Salut à toi, lecteur toujours fidèle !
Salut à toi, lecteur occasionnel !
Salut à toi, lecteur qu'on dépucelle !
Salut à toi, quatrième rime en [Ɛl](1) !

*BUUURP ! *… oups. Mon très cher lectorat, je vous prie d'accepter mes plus plates excuses tandis que me monte au front le rouge de la confusion(2).

Comprenez-moi. J'ai l'estomac délicat, et le coq au vin de bon matin a une vilaine tendance à entrer en conflit avec la téquila de la veille.
« Pourquoi diable alors s'empiffrer de volaille imbibée de Beaujolais dès potron-minet ? » me direz-vous, avec raison. Il eût été pourtant simple de s'en passer. Certes. J'eusse pu… j'eusse pu remplacer ce gallinacé vinassé(3) par un tournedos Rossini ou une biscotte sans sel, mais j'avais de bonnes raisons de boulotter ce polygame de basse-cour.
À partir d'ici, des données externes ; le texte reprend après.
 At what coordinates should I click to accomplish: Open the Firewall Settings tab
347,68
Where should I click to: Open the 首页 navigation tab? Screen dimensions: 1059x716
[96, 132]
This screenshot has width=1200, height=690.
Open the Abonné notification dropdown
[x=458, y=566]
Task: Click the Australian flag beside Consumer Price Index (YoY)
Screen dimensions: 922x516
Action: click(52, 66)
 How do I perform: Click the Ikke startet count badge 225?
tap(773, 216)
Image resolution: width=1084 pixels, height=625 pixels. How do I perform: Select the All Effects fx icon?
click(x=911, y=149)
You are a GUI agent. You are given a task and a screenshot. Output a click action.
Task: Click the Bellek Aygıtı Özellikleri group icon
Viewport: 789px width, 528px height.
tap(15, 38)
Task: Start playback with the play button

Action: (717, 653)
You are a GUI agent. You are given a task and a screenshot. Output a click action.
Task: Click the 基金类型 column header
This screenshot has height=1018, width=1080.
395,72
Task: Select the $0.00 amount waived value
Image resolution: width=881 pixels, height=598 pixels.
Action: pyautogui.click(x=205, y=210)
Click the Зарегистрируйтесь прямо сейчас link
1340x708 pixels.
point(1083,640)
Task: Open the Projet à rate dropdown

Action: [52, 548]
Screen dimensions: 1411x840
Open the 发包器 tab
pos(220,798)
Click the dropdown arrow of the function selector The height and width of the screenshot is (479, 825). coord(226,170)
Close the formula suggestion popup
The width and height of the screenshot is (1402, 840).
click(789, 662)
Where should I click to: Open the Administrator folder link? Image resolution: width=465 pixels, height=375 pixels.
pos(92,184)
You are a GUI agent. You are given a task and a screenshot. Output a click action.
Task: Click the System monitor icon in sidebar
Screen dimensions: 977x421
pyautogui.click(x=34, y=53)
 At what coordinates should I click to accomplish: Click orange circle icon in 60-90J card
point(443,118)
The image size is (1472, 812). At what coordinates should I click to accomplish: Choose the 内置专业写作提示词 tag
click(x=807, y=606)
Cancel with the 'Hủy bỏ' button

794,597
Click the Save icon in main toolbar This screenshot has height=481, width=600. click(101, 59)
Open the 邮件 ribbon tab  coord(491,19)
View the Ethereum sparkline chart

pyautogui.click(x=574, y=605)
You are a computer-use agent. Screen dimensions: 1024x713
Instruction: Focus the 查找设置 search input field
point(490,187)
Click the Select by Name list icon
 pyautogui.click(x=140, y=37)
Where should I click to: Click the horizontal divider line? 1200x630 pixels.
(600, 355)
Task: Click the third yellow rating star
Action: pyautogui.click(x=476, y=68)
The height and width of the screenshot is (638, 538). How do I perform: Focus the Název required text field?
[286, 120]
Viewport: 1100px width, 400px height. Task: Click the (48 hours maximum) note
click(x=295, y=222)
Figurez-vous que j'ai un train de vie assez fantasque, virevoltant sans cesse de soirées en afters, narguant Phébus aux yeux mi-clos dardant avec peine ses rayons fatigués en m'affichant flanqué de deux ballerines moscovites aux multiples talents sur le chemin de ma suite au Ritz ; train de vie que je maintiens grâce à mon immense fortune acquise de manière parfaitement légale tant qu'on n'y regarde pas de trop près(4).

Toujours est-il qu'occasionnellement, je me complais à embrasser de tout mon être la chaleur rassurante des bras de Morphée, abandonnant alors mon corps d'albâtre au doux baiser du lin à des heures raisonnables.
Las, les Moires m'ont pris en grippe, car en ces jours où mon corps réclame quelque repos, c'est sans coup férir à l'heure où Hélios met son char en branle que d'horribles hurlements agressent mes tympans.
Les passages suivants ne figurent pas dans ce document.